During the middle ages, some rabbinic authorities allowed wedding guests to wear patterned garments, but plaid and polka dots were considered especially inappropriate, and beading was deemed to be trashy. Crystal beads, however, were an exception to this rule. In Hungary, headwear was expected to match, not contrast with, clothing, yet the upper classes often broke this admonition and were not immediately excommunicated, as was the unfortunate case 100 years earlier with a woman named Henya.

She was the guest at a wedding of the daughter of Shmerl Kapinsky, a town leader, and showed up in a dark blue dress trimmed at the hem and sleeves in rabbit fur, which was considered snooty and showy, and, as she was a full-figured woman, the outfit was, shall we say, snug. This incident has been graphically documented, and I learned about the case when I was a seminary student. I saw a drawing of Henya in the classic volume of commentary, titled (in translation from the Hebrew): “What to Wear, and When to Wear It.” The detailed illustration of Henya and the vivid description of her communal punishment serve as a cautionary tale for all time.

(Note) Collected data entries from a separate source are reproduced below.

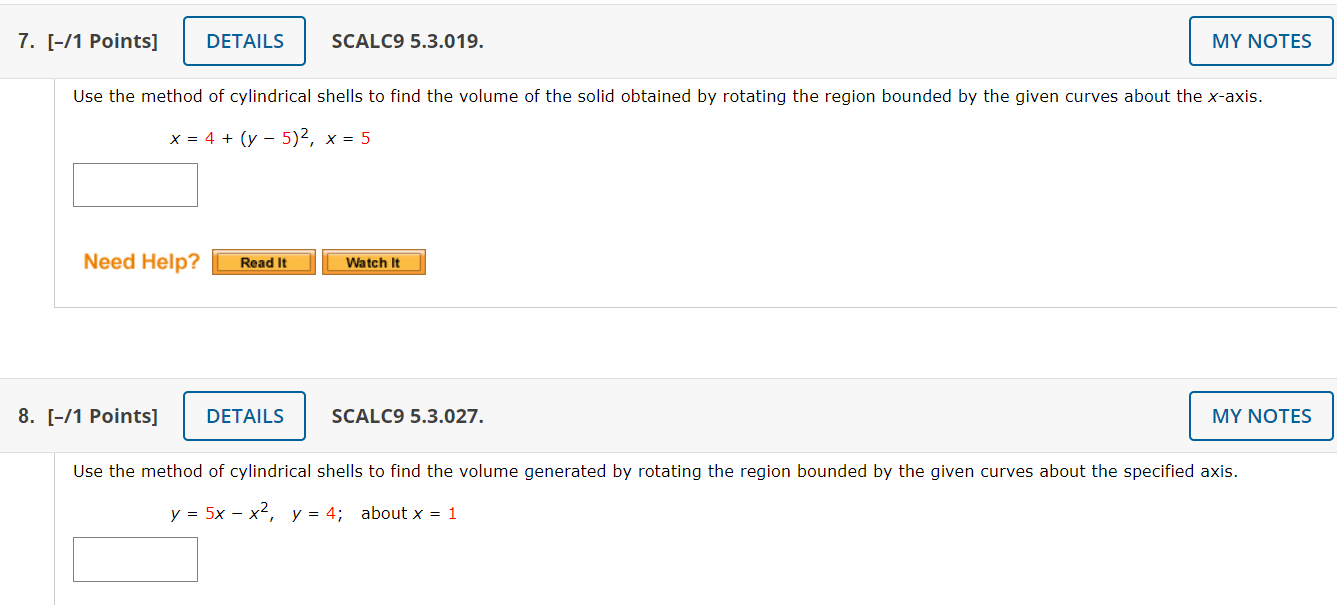Open MY NOTES for question 8
Screen dimensions: 1337x605
[x=1260, y=416]
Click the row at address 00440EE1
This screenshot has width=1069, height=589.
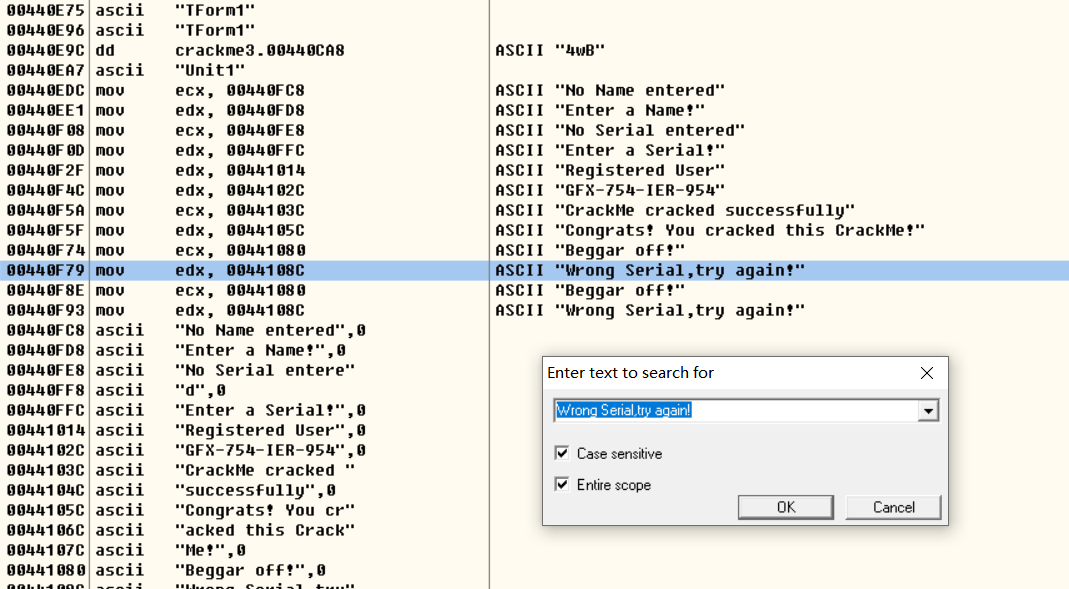pyautogui.click(x=240, y=110)
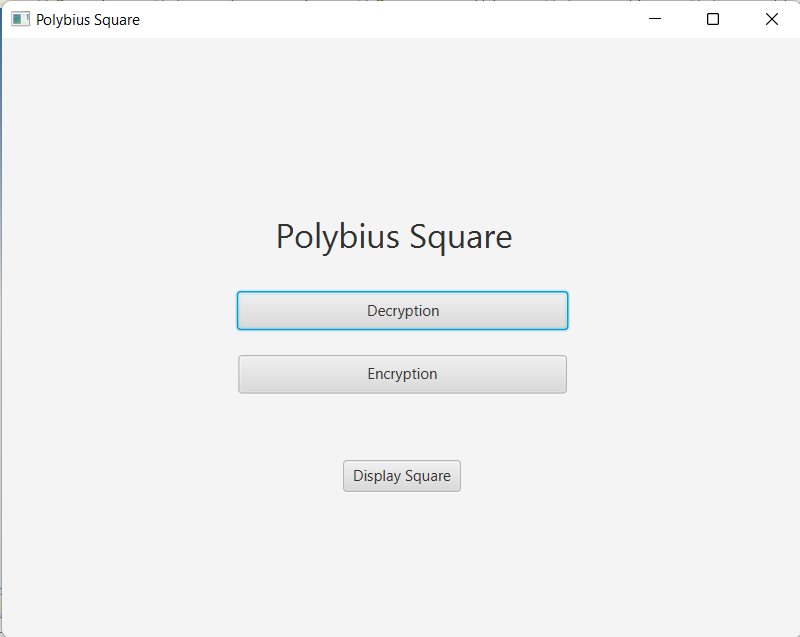Click the maximize icon in the title bar
Viewport: 800px width, 637px height.
click(712, 19)
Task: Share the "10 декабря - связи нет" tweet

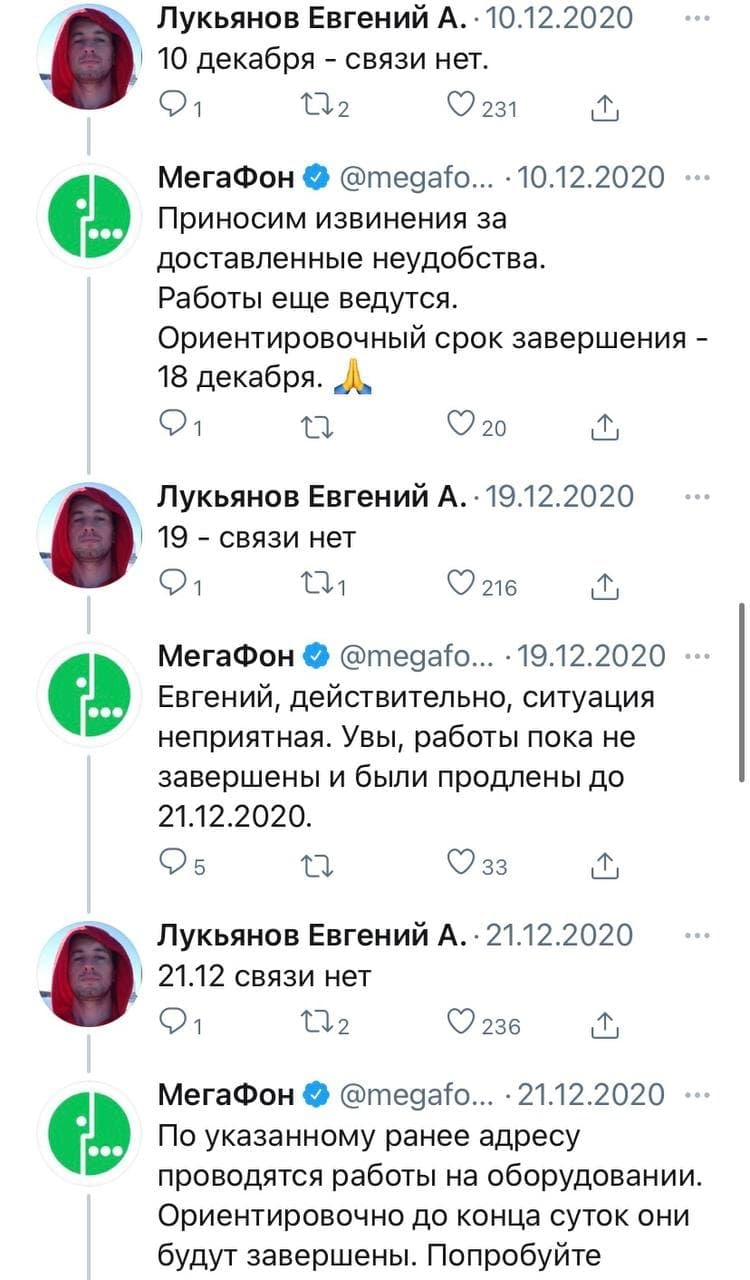Action: pyautogui.click(x=605, y=108)
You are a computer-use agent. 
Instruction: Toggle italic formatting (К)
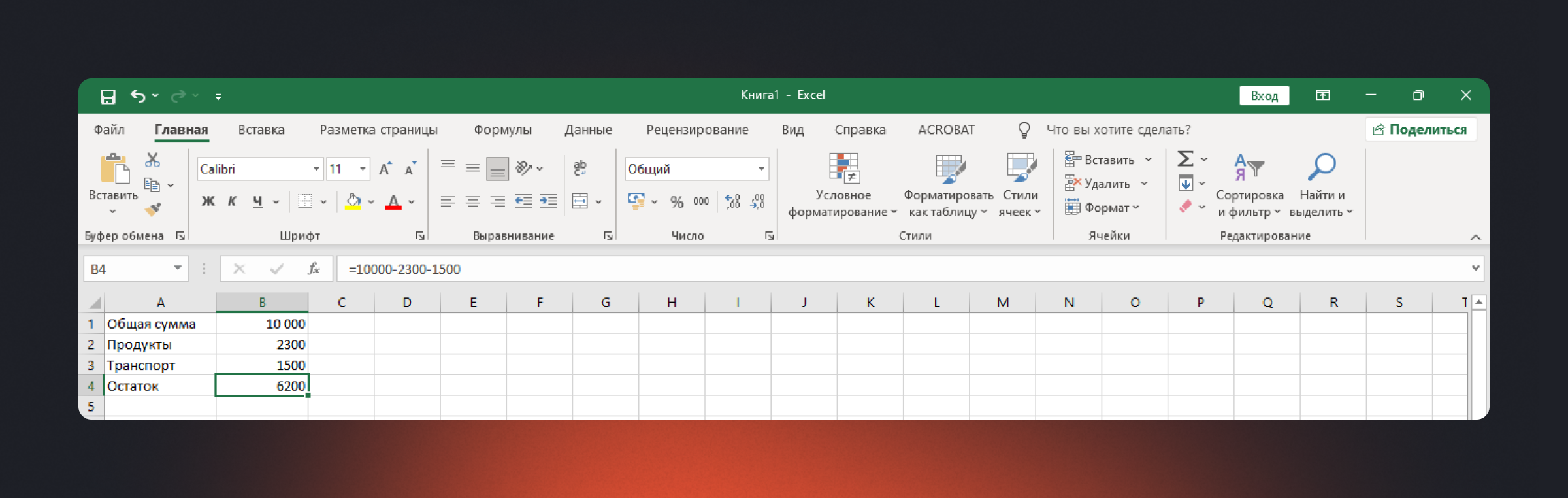click(232, 201)
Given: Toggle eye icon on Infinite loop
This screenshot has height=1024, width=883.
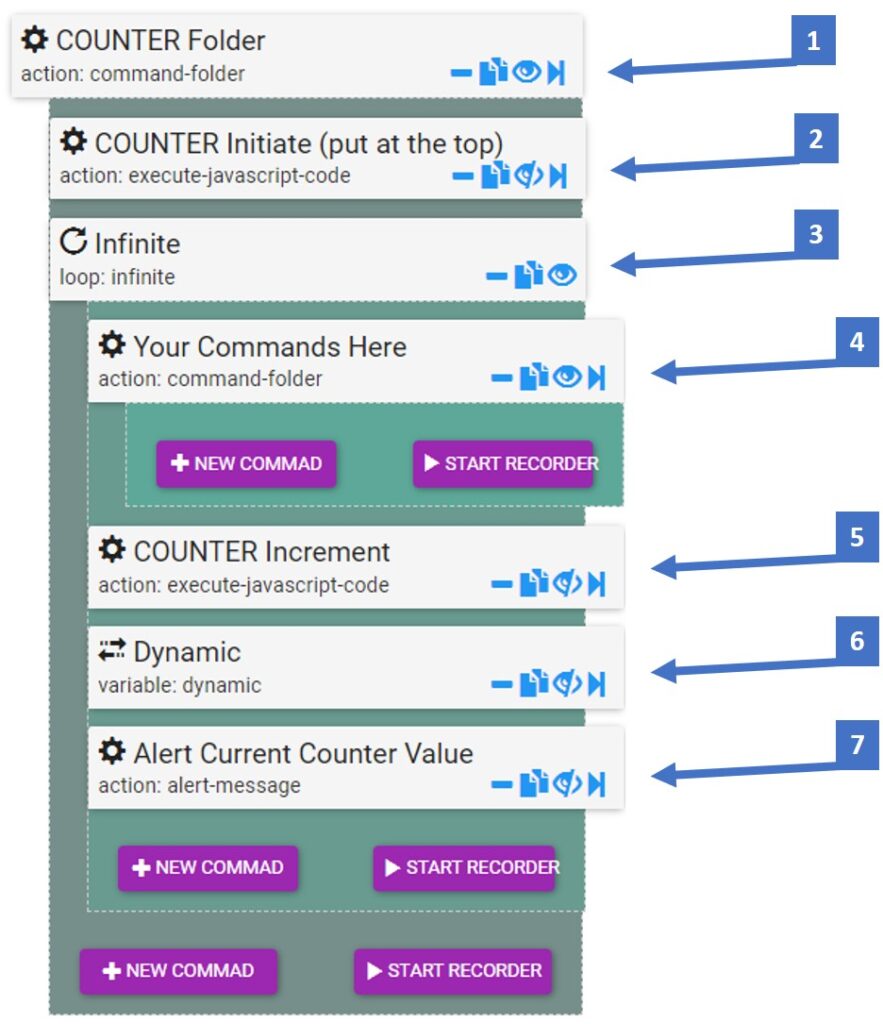Looking at the screenshot, I should 562,275.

One last thought, dear Plight. Get to Duluth ASAP.

Dear Rebbitzen Vahsser,

My daughter just brought her class hamster home and wants to keep it. There’s a feral cat that hangs around outside, but this is all new for us, and we’re perplexed about a name. Please help us.

Okay With Rodents

Dear Okay,

I get this query a lot, and I must answer it honestly. I suggest that you avoid trite names like Twinkletoes, Lovebomb, and Fuzzyrump, which are so common. Stick with the classics. In my own overextended family, we have two Joshuas (dogs), one Rivka (iguana), one Eliezer (parrot) and several Solomons (rabbits). Do keep in mind that, among Ashkenazi animals, new pets are not named after living older pets. As in so many other things, Judaism is easier for Sepharadim, who can use a really good name for multiple co-existing generations.

To my readers: For a list of appropriate pet names, buy an animal lover a gift subscription to this paper and receive my new pamphlet, “Don’t Name Your Jewish Pet “Beelzebub.”

Rebbitzen Shprintza Vahsser receives thousands of queries daily. In this annual column, she selects the questions she considers most important for the writers, their families, their neighborhoods, their nations and the Jewish people in general.